[DATA LISTING]
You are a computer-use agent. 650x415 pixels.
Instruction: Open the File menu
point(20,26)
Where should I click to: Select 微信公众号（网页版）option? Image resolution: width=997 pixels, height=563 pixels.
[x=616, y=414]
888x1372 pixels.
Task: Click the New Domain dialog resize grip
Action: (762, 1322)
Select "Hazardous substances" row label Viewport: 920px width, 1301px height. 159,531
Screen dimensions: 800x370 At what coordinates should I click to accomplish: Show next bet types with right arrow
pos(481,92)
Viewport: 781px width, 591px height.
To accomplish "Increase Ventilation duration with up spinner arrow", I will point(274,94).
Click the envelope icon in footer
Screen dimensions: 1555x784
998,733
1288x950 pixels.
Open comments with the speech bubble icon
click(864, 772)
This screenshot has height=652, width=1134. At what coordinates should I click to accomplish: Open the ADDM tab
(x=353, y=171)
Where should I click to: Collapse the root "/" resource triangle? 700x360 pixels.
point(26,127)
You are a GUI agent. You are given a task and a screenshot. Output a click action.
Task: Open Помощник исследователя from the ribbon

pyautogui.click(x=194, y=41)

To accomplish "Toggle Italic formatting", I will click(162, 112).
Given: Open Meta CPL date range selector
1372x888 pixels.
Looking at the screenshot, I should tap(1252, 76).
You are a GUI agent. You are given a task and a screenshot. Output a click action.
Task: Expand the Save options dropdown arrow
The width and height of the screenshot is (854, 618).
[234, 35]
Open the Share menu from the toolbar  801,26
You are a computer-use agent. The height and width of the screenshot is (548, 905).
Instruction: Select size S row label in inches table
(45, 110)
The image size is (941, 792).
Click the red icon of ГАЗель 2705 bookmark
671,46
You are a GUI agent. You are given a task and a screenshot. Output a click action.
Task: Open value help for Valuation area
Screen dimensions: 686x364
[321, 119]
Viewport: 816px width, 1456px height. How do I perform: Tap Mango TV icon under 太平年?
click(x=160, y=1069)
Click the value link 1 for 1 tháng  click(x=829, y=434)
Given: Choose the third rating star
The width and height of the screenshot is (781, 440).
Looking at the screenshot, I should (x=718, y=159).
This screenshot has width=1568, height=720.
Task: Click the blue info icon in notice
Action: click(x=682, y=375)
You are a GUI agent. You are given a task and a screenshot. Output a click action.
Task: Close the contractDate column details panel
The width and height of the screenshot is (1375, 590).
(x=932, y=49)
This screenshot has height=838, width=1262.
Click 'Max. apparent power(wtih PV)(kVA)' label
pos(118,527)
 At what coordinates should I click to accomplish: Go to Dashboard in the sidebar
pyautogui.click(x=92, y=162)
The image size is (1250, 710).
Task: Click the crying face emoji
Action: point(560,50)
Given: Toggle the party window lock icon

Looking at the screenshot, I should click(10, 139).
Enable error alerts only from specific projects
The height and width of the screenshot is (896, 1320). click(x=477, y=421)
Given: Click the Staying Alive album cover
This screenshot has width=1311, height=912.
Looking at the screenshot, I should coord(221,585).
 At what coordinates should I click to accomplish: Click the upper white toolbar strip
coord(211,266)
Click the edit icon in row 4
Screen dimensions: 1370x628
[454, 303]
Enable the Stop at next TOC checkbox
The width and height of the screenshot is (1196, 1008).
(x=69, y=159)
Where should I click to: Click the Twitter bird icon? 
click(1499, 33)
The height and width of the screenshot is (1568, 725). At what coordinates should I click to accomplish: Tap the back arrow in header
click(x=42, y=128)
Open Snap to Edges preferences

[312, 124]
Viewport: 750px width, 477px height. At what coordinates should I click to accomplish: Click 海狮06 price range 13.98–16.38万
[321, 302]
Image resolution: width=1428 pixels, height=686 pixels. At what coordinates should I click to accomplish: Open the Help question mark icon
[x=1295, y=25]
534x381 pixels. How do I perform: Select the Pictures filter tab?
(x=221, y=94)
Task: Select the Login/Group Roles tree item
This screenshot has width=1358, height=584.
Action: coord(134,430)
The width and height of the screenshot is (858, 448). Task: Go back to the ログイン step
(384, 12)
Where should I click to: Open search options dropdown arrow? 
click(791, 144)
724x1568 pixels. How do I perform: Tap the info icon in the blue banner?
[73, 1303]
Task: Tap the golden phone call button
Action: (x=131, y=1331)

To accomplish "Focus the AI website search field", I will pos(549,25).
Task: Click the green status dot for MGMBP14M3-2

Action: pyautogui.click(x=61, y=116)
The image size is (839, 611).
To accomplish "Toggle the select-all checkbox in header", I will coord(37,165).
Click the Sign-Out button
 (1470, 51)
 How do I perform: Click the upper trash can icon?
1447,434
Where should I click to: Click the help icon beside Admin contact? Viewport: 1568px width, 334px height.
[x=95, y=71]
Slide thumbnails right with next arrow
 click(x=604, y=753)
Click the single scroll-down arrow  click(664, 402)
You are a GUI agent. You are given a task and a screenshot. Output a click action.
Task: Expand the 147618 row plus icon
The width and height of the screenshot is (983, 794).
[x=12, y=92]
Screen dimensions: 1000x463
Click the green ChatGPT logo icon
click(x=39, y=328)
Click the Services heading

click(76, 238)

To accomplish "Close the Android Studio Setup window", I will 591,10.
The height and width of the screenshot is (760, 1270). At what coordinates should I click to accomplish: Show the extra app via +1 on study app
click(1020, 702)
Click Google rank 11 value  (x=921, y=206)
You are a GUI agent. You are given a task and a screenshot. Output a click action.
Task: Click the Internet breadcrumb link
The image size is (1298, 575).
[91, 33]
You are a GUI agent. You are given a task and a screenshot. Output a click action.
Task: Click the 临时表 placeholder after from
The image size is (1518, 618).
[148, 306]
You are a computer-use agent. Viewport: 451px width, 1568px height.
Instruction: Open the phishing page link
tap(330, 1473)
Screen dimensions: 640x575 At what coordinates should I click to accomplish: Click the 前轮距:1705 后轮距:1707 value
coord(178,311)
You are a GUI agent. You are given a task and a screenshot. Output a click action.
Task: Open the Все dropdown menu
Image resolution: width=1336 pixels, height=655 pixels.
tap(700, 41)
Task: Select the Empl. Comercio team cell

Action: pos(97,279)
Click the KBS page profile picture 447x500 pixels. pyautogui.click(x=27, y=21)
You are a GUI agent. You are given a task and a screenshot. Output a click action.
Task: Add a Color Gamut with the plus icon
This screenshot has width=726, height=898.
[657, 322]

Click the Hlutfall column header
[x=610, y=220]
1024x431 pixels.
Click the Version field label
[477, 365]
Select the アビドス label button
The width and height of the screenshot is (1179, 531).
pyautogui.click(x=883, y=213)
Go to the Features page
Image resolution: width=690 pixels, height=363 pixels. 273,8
[/DATA LISTING]
Write every record out again, unaltered.

_EXERCISE SOLUTION_.
You are a computer-use agent. 650x415 pixels.
Instruction: Open the File menu
point(20,26)
Where should I click to: Select 微信公众号（网页版）option? Image resolution: width=997 pixels, height=563 pixels.
[x=616, y=414]
888x1372 pixels.
Task: Click the New Domain dialog resize grip
Action: (762, 1322)
Select "Hazardous substances" row label Viewport: 920px width, 1301px height. 159,531
Screen dimensions: 800x370 At what coordinates should I click to accomplish: Show next bet types with right arrow
pos(481,92)
Viewport: 781px width, 591px height.
To accomplish "Increase Ventilation duration with up spinner arrow", I will point(274,94).
Click the envelope icon in footer
Screen dimensions: 1555x784
998,733
1288x950 pixels.
Open comments with the speech bubble icon
click(864, 772)
This screenshot has height=652, width=1134. At what coordinates should I click to accomplish: Open the ADDM tab
(x=353, y=171)
Where should I click to: Collapse the root "/" resource triangle? 700x360 pixels.
point(26,127)
You are a GUI agent. You are given a task and a screenshot. Output a click action.
Task: Open Помощник исследователя from the ribbon

pyautogui.click(x=194, y=41)

To accomplish "Toggle Italic formatting", I will click(162, 112).
Given: Open Meta CPL date range selector
1372x888 pixels.
Looking at the screenshot, I should tap(1252, 76).
You are a GUI agent. You are given a task and a screenshot. Output a click action.
Task: Expand the Save options dropdown arrow
The width and height of the screenshot is (854, 618).
[234, 35]
Open the Share menu from the toolbar  801,26
You are a computer-use agent. The height and width of the screenshot is (548, 905).
Instruction: Select size S row label in inches table
(45, 110)
The image size is (941, 792).
Click the red icon of ГАЗель 2705 bookmark
671,46
You are a GUI agent. You are given a task and a screenshot. Output a click action.
Task: Open value help for Valuation area
Screen dimensions: 686x364
[321, 119]
Viewport: 816px width, 1456px height. How do I perform: Tap Mango TV icon under 太平年?
click(x=160, y=1069)
Click the value link 1 for 1 tháng  click(x=829, y=434)
Given: Choose the third rating star
The width and height of the screenshot is (781, 440).
Looking at the screenshot, I should (x=718, y=159).
This screenshot has width=1568, height=720.
Task: Click the blue info icon in notice
Action: click(x=682, y=375)
You are a GUI agent. You are given a task and a screenshot. Output a click action.
Task: Close the contractDate column details panel
The width and height of the screenshot is (1375, 590).
(x=932, y=49)
This screenshot has height=838, width=1262.
Click 'Max. apparent power(wtih PV)(kVA)' label
pos(118,527)
 At what coordinates should I click to accomplish: Go to Dashboard in the sidebar
pyautogui.click(x=92, y=162)
The image size is (1250, 710).
Task: Click the crying face emoji
Action: point(560,50)
Given: Toggle the party window lock icon

Looking at the screenshot, I should click(10, 139).
Enable error alerts only from specific projects
The height and width of the screenshot is (896, 1320). click(x=477, y=421)
Given: Click the Staying Alive album cover
This screenshot has width=1311, height=912.
Looking at the screenshot, I should coord(221,585).
 At what coordinates should I click to accomplish: Click the upper white toolbar strip
coord(211,266)
Click the edit icon in row 4
Screen dimensions: 1370x628
[454, 303]
Enable the Stop at next TOC checkbox
The width and height of the screenshot is (1196, 1008).
(x=69, y=159)
Where should I click to: Click the Twitter bird icon? 
click(1499, 33)
The height and width of the screenshot is (1568, 725). At what coordinates should I click to accomplish: Tap the back arrow in header
click(x=42, y=128)
Open Snap to Edges preferences

[312, 124]
Viewport: 750px width, 477px height. At what coordinates should I click to accomplish: Click 海狮06 price range 13.98–16.38万
[321, 302]
Image resolution: width=1428 pixels, height=686 pixels. At what coordinates should I click to accomplish: Open the Help question mark icon
[x=1295, y=25]
534x381 pixels. How do I perform: Select the Pictures filter tab?
(x=221, y=94)
Task: Select the Login/Group Roles tree item
This screenshot has width=1358, height=584.
Action: coord(134,430)
The width and height of the screenshot is (858, 448). Task: Go back to the ログイン step
(384, 12)
Where should I click to: Open search options dropdown arrow? 
click(791, 144)
724x1568 pixels. How do I perform: Tap the info icon in the blue banner?
[73, 1303]
Task: Tap the golden phone call button
Action: (x=131, y=1331)

To accomplish "Focus the AI website search field", I will pos(549,25).
Task: Click the green status dot for MGMBP14M3-2

Action: pyautogui.click(x=61, y=116)
The image size is (839, 611).
To accomplish "Toggle the select-all checkbox in header", I will coord(37,165).
Click the Sign-Out button
 (1470, 51)
 How do I perform: Click the upper trash can icon?
1447,434
Where should I click to: Click the help icon beside Admin contact? Viewport: 1568px width, 334px height.
[x=95, y=71]
Slide thumbnails right with next arrow
 click(x=604, y=753)
Click the single scroll-down arrow  click(664, 402)
You are a GUI agent. You are given a task and a screenshot. Output a click action.
Task: Expand the 147618 row plus icon
The width and height of the screenshot is (983, 794).
[x=12, y=92]
Screen dimensions: 1000x463
Click the green ChatGPT logo icon
click(x=39, y=328)
Click the Services heading

click(76, 238)

To accomplish "Close the Android Studio Setup window", I will 591,10.
The height and width of the screenshot is (760, 1270). At what coordinates should I click to accomplish: Show the extra app via +1 on study app
click(1020, 702)
Click Google rank 11 value  (x=921, y=206)
You are a GUI agent. You are given a task and a screenshot. Output a click action.
Task: Click the Internet breadcrumb link
The image size is (1298, 575).
[91, 33]
You are a GUI agent. You are given a task and a screenshot. Output a click action.
Task: Click the 临时表 placeholder after from
The image size is (1518, 618).
[148, 306]
You are a computer-use agent. Viewport: 451px width, 1568px height.
Instruction: Open the phishing page link
tap(330, 1473)
Screen dimensions: 640x575 At what coordinates should I click to accomplish: Click the 前轮距:1705 后轮距:1707 value
coord(178,311)
You are a GUI agent. You are given a task and a screenshot. Output a click action.
Task: Open the Все dropdown menu
Image resolution: width=1336 pixels, height=655 pixels.
tap(700, 41)
Task: Select the Empl. Comercio team cell

Action: pos(97,279)
Click the KBS page profile picture 447x500 pixels. pyautogui.click(x=27, y=21)
You are a GUI agent. You are given a task and a screenshot. Output a click action.
Task: Add a Color Gamut with the plus icon
This screenshot has width=726, height=898.
[657, 322]

Click the Hlutfall column header
[x=610, y=220]
1024x431 pixels.
Click the Version field label
[477, 365]
Select the アビドス label button
The width and height of the screenshot is (1179, 531).
pyautogui.click(x=883, y=213)
Go to the Features page
Image resolution: width=690 pixels, height=363 pixels. 273,8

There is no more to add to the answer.